Racked frames create their own problems. They are difficult to load in most printing machines, they mess up most registration systems, and they tend to push themselves out of registration during a print run.

My position on frame bowing is that a little can be beneficial, but too much can lead to screen failure. Only bar type and multiclamp systems allow you to bow frames. Multiclamp systems spread the load out over the entire frame length, while the bar clamps tend to push only in the middle of each side of the frame.

Ease of mesh loading The speed at which mesh can be loaded is the factor that determines the overall productivity you can achieve with any given stretching system. But loading speed is only part of the equation. If loading fast means loading unevenly, what good is it?
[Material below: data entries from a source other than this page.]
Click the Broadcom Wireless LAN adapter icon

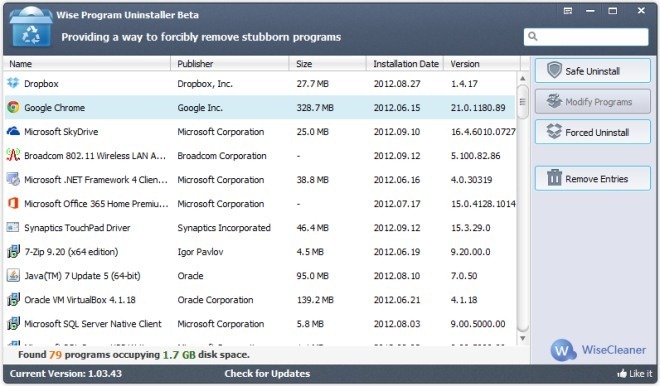(13, 155)
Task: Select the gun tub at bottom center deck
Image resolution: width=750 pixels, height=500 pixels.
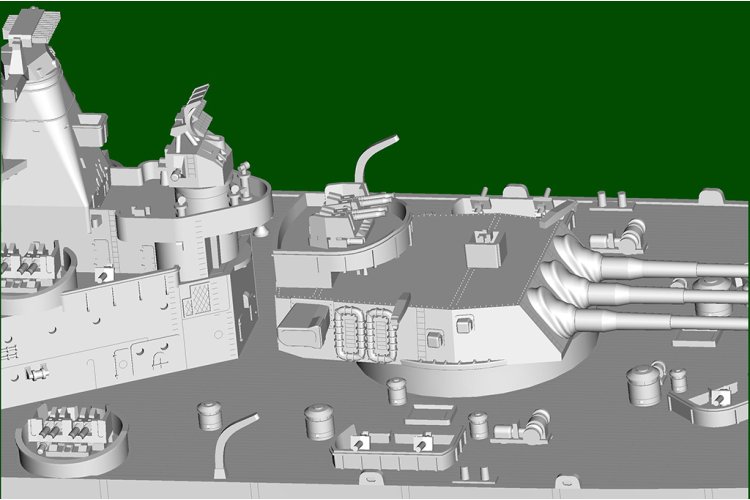Action: coord(390,447)
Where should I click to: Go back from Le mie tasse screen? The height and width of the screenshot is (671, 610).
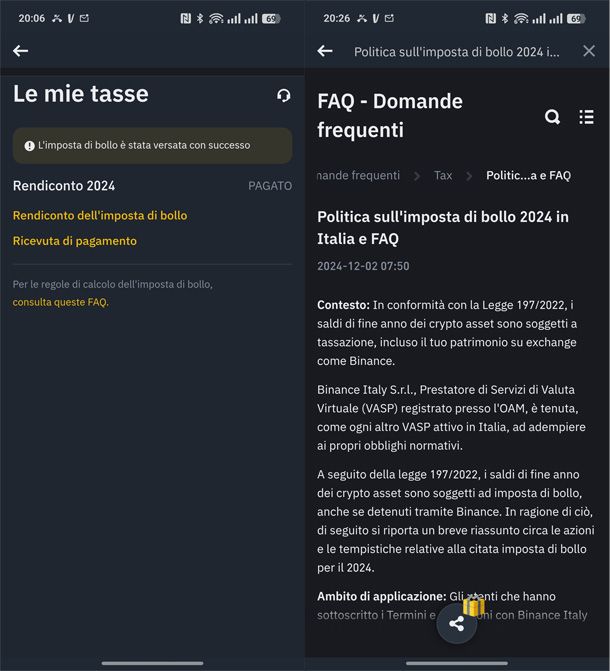[x=21, y=51]
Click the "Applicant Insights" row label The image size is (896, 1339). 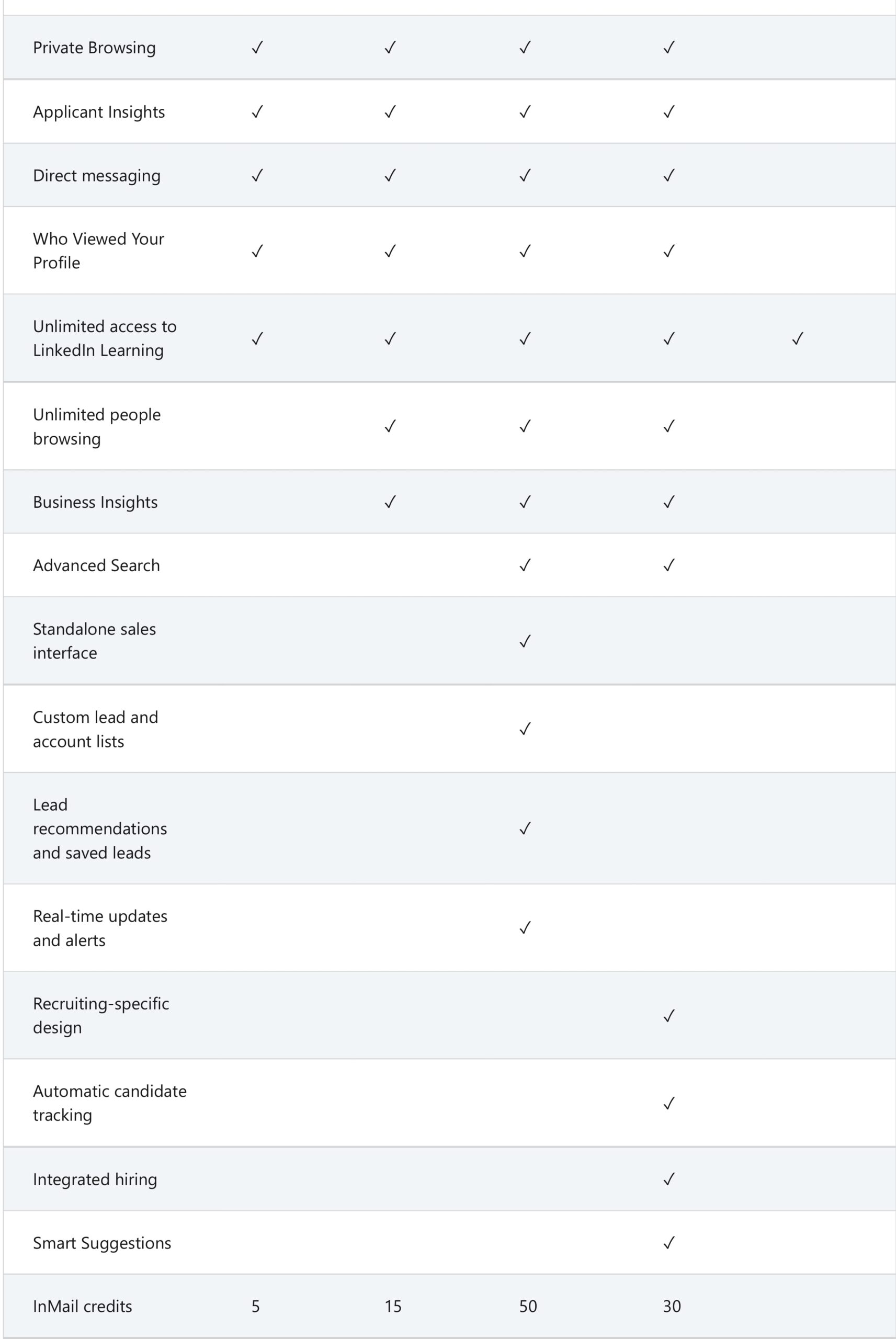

In order for proper mesh tensioning, fabric must be locked in evenly on each side. Any unevenness or skewing of the fabric can lead to uneven screen tension and, worse yet, can cause the mesh to fail before it can be glued down. A very high percentage of mesh failures that occur on a stretching device can be tied directly to uneven loading.

A personal example occurred recently on a visit I made to a large-format textile transfer operation. During a discussion, the production manager mentioned that they were having a high rate of screen-mesh failure. As we discussed the situation, it became apparent that the failure was happening before the mesh was even glued down. I asked if I could see their stretching operation.

They were using an excellent quality multiclamp stretching system. But as I watched the operator, it became quite obvious what the problem was. The stretching table was pushed up against a wall, and the employee had to reach across to clamp the mesh on the side nearest the wall. Consequently, there was no way for him to keep the mesh aligned accurately on that side. We pulled the table out and reclamped the misaligned side. That ended the company’s screen-failure problem.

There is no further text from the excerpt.